“Potrei cercare di fare una lettura della situazione sociale che stiamo vivendo con tutti i problemi e gli avvenimenti tragici, ma ho scelto la via della contemplazione e dello stupore, come l’espressione di una classica statuina che è quella del pastore ‘stupito’, che non porta altro a Gesù che i suoi occhi e il suo sguardo pieni di meraviglia per ciò che vede. È una delle presenze costanti del presepio. In Provenza è chiamato ‘le ravì’, cioè l’estasiato, l’incantato; mentre in Sicilia lo chiamano ‘lu spavintatu’, a sottolineare lo stupore di questo personaggio. Mettiamoci in questo atteggiamento per cogliere lo straordinario avvenimento di salvezza di cui siamo protagonisti. Perché se ci pensiamo un po’ il messaggio del Natale, l’incarnazione del verbo di Dio, è qualcosa di sconvolgente”. Lo ha scritto il vescovo di Casale Monferrato, mons. Gianni Sacchi, nel messaggio di auguri natalizi alla comunità diocesana.
Dopo aver osservato che la festa del Natale “mette in moto una serie di esteriorità che hanno poco a che fare con l’essenza dell’evento. E noi corriamo il rischio di essere così assorbiti dalle tante luci artificiali da perdere di vista la Luce vera che viene a porre la sua tenda in mezzo a noi”, il presule invita a sostare davanti al presepe perché “è significativo mettersi in contemplazione e guardare Gesù tra Maria e Giuseppe”. “Quel bambino, così fragile e indifeso, quel bambino che piange quando ha fame, è il Figlio di Dio, Unigenito del Padre, Dio da Dio, Luce da Luce, Dio vero da Dio vero, generato e non creato della stessa sostanza del Padre”. Se sostiamo davanti al presepio della nostra casa o delle nostre parrocchie o a quello molto suggestivo della cattedrale, mettiamoci in ascolto di questa Parola che desidera raggiungere i nostri cuori”, l’esortazione del vescovo: “È davvero una Parola che crea ed è capace di trasformare la vita di chi la accoglie. È la Parola che si fa carne per incontrare tutta l’umanità”. “Chi lo accoglie diventa ‘figlio di Dio’”, prosegue mons. Sacchi, spiegando che “non è un automatismo: solo chi lo accoglie nella propria vita, ha in dono la vita che supera ogni desiderio. Chi lo accoglie come compagno di viaggio e si lascia trasformare da lui per conformarsi sempre di più in lui”. “La vita di quel bimbo – assicura – è capace di trasfigurare la nostra vita e generare dentro di noi la fiducia, la confidenza, la comunione con Dio che ci apre ad orizzonti infiniti”. “Il sorriso di quel bimbo scavi nel profondo del nostro animo e ci faccia sentire l’eco di una dolcezza dimenticata.

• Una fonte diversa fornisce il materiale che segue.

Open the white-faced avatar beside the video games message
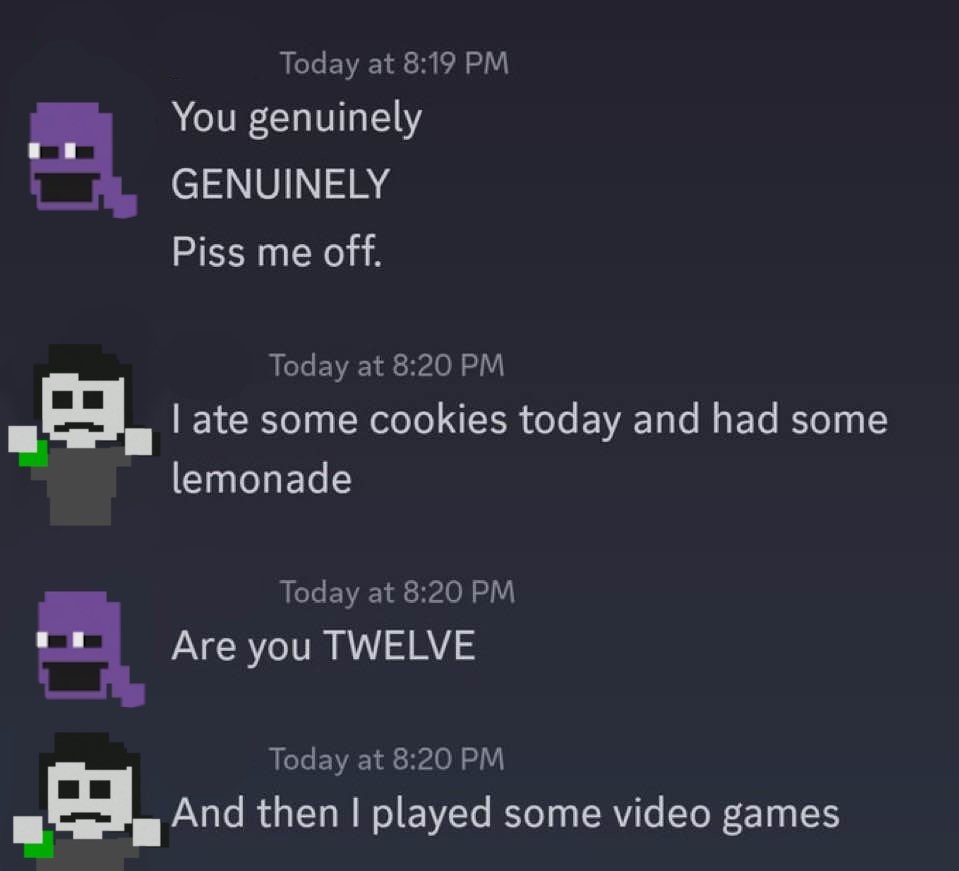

Ci faccia comprendere che in lui siamo tutti fratelli e nei fratelli troviamo il suo volto, soprattutto in chi ha bisogno ed invoca tenerezza e affetto. Quelle braccia spalancate ci facciano sentire sempre attesi e accolti nonostante il peso dei nostri peccati che spesso segnano il nostro cammino”, conclude mons. Sacchi elevando “la mia preghiera per un Santo Natale e un 2025 capace di aprirci ad un’autentica riscoperta della speranza cristiana”.